Four Golden Rings: A Stepfamily Wedding


Her eyes followed me around the room, watching the way the sparkles caught the light…

Recently, I pledged my love to my new little family. My husband (I still giggle when I say that) Matthew’s son and daughter were an important part of our wedding ceremony. We promised to help, support, and take care of one another – holding hands in a circle in front of our friends and family. It was a beautiful day and a great party!

But let’s go back a little bit…

I met Matt in May 2014 and had never before dated a man with children. I thought, “Well, I like kids. Can’t be that hard…”

Oh how innocent I was.

Many stepmoms experience similar challenges as they navigate through what I like to call, “steplife”. And I don’t believe you can really know what you’re getting yourself into, until you’re already in it, if that makes sense! Here are a few of those common stepmom experiences:

  • Feeling like an outsider
  • Having little influence over parenting
  • Dealing with their partner’s ex-wife
  • Stress over custody and finances
  • The “wicked stepmom” bias – have you read a fairy tale lately???

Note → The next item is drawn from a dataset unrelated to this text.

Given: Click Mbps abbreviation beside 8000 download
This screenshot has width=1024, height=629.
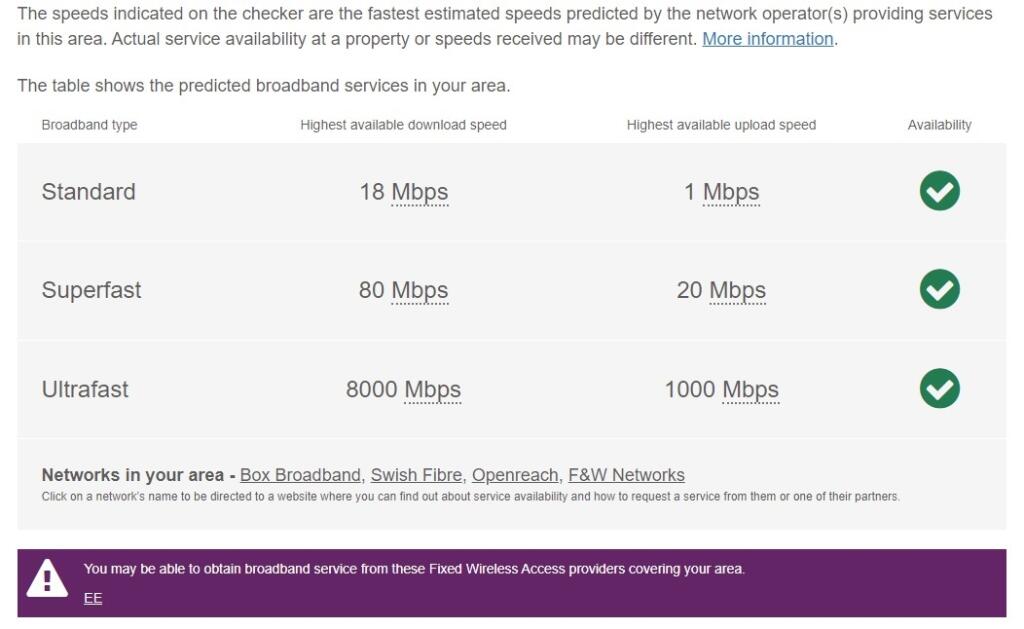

As we shifted and grew into our new family unit, I often felt a sense of shame. “What’s wrong with me? They’re just kids!” I buried my head in books and websites, searching for information on stepfamilies and contact with other stepmoms.

I learned that I am not alone in my feelings. I learned to appreciate the small gains, and let go of the losses. I learned that it is important to support each other in this steplife journey. It’s a constant learning experience… a dance of two steps forward, one step back.

Through my reading, research and discussions with others, I’ve identified three strategies that you can use to take care of yourself as a stepmom.

Always Practice Self-care

For you to be of any good to others, you have to make sure you are healthy – mentally and physically. I know it’s easy to say that, but it’s another story when the kids are tugging on your pant leg, the dog is pacing by the back door, you’re trying to make supper, and, and, and… But you may be surprised at what happens when you make yourself a priority. You come home from yoga or a coffee date with girlfriends, to find that everything and everyone is still in one piece. Or, if not, at least you have the renewed mental energy to deal with it.

Self-care doesn’t remedy every problem, but it can be a rejuvenating space to unwind, take a break, and recharge your batteries. Prioritizing your health also sets a great example for the kids in your life. Here are a few self-care suggestions to get you started:

  • Exercise
  • Yoga/meditation
  • Grab a good book and head to a coffee shop
  • Meet a friend
  • Take a class
  • Lock the bedroom door and watch anything starring Ryan Gosling

Set Boundaries

Boundaries can save your marriage and your stepfamily. Some have the notion that boundaries are a bad thing, akin to putting up a wall around you. However, boundaries give you protection from unwanted behaviour. For example, if your husband’s ex-wife is frequently texting you with critical comments about how you care for the children, calmly tell her that you will be blocking her number and all communication will go through your husband from now on.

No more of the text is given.